Because some days you just don’t feel creative, right?

And there’s so much else that needs your attention. The lawn needs mowing. There’s a pile of washing up to do. The cat sure as heck won’t feed itself!

Theories like Gladwell’s perpetuate the myth that if you don’t have an abundance of time, you can’t effectively nurture your creativity. So what’s the point!?

Building a practice does take discipline, there’s no doubt. As our friend and textile artist Jane Dunnewold tells us, creativity is like a muscle. To build it we must push and stretch its limitations regularly. 

But regular practice doesn’t necessarily mean ‘full-time’. Let’s forget about mastery for a second and focus on what you can achieve now. In this moment. With the time you DO have available.

Tip number five: Make it manageable

Don’t try and do too many things all at once.
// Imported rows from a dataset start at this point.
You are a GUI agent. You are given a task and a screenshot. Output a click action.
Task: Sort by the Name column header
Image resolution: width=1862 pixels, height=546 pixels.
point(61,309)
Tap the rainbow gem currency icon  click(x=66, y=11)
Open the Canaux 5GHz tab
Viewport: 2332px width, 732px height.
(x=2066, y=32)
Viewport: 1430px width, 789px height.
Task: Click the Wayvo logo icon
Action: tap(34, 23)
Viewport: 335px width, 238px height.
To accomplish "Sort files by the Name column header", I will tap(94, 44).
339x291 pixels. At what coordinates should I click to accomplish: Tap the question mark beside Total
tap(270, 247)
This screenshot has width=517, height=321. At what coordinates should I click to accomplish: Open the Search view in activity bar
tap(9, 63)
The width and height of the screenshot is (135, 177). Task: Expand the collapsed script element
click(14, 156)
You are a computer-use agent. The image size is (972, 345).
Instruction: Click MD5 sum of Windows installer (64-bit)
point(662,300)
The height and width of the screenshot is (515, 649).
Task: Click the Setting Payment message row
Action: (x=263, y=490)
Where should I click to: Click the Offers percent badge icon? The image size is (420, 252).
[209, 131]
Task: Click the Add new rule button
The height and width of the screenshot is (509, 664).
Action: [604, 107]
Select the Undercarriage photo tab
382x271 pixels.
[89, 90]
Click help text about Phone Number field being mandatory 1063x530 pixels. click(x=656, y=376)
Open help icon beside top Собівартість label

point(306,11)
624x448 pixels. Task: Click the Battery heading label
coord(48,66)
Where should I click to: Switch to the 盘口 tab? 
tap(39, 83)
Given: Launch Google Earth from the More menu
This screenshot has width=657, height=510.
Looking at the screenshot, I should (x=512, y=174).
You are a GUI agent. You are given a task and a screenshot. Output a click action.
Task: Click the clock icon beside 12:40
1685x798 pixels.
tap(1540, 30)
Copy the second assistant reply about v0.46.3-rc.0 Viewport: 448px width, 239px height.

Set yourself small, specific creative tasks that can be carried out in a short amount of time. Find quick ways of exploring an idea or simple exercises to get going with a design. And even if you only complete that one small task, it’s been a good day. You started!

Before even contemplating a new full-scale piece Sue Stone (my mum) makes a series of small samples to try out ideas and experiment with her techniques. Some of these samples take less than 15 minutes to make! Could this be a way-in for you?

And 62 Group member Isobel Currie told us she breaks every project into tiny chunks. That way she always feels a sense of progression.

And with progression comes momentum.

Tip number six: Make it a priority

In between your dentist’s appointment and picking the kids up from school, do you have 45 minutes you can use to get creative in some way?

Grab your diary and mark out the chunks of time you can commit (or type it if you’re using an online calendar). Seeing it in black and white makes it official. Make a promise to yourself that you will do your very best to honour the commitment you’ve made to yourself and your creativity.

No matter how much time you feel able to commit around your own personal schedule, try and build some sense of consistency. Even if you only have one hour a week, pledging that one hour every single week will fuel your creative progress.

Sue Stone: A selection of samples
Sue Stone: A selection of samples

One final tip: Be kind to yourself

If things don’t go well on day one, forgive yourself. Beating yourself up for your lack of productivity/creativity/discipline can feed your inner critic and help cement or even inflate your negative self beliefs (which in turn feed the excuses you make).

Be conscious of those voices in your head. They’ll do everything within their power to stop you from building a regular creative practice. Question the validity of what they tell you. Find evidence to the contrary.

Remind yourself of a time you made something you were happy with. Give yourself a boost by reflecting on a past achievement. Allow yourself rewards for a job well done.

You are a unique and creative individual. Don’t deny yourself or the world your gift. This is the year!